What about Numerical Keyboards
These are our favorites! Nobody really wants them these days so you may get them for a song. They have grid of about 16 keys and take very little space. If you want, you may even define different macro with MKM depending on the state of NumLock.With MultiKeyboard Macro you are not limited to just one of these keyboards. Go wild! Add more as you need them.
How many additional keyboards you can now plug to your computer with MKM?
As many as you want. Honestly, you will run out of your desk space much faster than the ability to add more keyboards.
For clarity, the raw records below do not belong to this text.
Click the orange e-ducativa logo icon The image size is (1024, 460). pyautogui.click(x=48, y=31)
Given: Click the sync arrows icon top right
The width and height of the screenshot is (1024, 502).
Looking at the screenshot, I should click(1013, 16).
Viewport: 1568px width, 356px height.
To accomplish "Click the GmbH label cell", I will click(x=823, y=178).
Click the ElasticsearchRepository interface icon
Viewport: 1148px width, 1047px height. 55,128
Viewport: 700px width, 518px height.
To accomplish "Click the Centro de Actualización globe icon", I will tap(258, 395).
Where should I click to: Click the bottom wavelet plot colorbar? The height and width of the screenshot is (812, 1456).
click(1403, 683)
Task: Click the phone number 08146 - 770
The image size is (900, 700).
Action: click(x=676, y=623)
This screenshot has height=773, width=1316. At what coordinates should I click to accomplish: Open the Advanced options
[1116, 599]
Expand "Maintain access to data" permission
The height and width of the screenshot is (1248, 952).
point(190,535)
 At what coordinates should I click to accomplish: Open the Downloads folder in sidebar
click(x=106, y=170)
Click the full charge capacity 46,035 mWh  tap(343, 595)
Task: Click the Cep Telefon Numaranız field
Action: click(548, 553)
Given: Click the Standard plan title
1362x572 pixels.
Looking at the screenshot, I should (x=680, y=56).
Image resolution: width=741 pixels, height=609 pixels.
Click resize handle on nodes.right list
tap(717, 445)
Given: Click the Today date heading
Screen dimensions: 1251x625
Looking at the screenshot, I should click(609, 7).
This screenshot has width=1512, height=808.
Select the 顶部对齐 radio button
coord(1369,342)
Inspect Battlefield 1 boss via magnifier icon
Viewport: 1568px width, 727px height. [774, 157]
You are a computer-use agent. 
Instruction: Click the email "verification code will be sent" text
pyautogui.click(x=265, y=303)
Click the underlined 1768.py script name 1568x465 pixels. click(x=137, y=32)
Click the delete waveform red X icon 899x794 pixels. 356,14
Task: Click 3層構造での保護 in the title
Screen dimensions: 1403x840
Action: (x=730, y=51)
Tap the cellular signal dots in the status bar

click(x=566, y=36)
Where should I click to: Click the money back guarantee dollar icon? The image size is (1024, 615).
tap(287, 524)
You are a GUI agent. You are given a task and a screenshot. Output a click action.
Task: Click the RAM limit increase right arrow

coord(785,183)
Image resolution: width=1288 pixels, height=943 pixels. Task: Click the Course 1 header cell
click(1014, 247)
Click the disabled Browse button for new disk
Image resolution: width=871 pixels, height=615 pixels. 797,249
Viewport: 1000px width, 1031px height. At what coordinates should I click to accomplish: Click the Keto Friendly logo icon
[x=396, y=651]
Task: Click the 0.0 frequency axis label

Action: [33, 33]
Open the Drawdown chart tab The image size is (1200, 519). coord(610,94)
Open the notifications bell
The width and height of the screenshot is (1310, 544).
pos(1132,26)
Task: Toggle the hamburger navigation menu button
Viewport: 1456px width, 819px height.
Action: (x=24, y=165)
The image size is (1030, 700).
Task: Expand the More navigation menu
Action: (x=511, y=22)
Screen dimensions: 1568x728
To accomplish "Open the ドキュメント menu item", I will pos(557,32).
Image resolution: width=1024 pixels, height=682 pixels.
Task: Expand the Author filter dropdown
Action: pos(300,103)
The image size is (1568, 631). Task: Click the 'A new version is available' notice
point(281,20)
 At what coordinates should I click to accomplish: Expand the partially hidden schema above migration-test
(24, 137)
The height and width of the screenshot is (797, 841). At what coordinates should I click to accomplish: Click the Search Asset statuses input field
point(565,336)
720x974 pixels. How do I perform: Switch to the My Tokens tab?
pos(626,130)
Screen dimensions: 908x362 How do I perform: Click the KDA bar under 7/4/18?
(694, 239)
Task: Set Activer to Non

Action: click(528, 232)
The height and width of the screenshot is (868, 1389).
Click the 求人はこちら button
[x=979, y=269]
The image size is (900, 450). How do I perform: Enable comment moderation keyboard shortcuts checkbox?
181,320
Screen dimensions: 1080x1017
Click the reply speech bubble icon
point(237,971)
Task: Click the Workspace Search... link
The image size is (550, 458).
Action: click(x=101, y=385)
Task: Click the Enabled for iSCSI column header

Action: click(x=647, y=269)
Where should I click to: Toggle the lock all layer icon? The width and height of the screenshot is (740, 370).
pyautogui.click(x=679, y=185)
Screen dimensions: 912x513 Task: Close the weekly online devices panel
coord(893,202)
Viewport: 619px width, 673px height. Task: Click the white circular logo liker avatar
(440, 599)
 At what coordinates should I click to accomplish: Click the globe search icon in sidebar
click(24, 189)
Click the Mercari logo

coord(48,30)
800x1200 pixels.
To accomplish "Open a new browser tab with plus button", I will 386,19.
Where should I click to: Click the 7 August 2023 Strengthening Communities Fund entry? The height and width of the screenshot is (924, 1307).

How to remember which key is for what?
If you have been watching as many art and craft videos on youtube as I did, you may already know that it is indeed a thing: people “decorate” their keys with WASHI tape. While I will leave the aesthetics of such act for you to judge, the fact is: this simple and effective idea would work well for the shortcut keyboards.
Example of half keyboards - from google search
Example of WASHI tape craft projects - from google search
We build this application to be used in our office and to be deployed on our personal and business computers. While there may be some security/privacy concerns and questions about an application that sits between the keyboard and OS (and there should!), we build it as safe as possible without any ability to communicate with outside world. Your privacy concerns are simply the same as our own privacy concerns when it gets to using a software with access to low level hardware. The application never stores anything else on your computer except what you see and define as the Macros and never sends any data anywhere else over network - nor it has any such capability.
If it has letters, it is very likely a HID compliant keyboard that doesn’t require any driver and can be used with our software.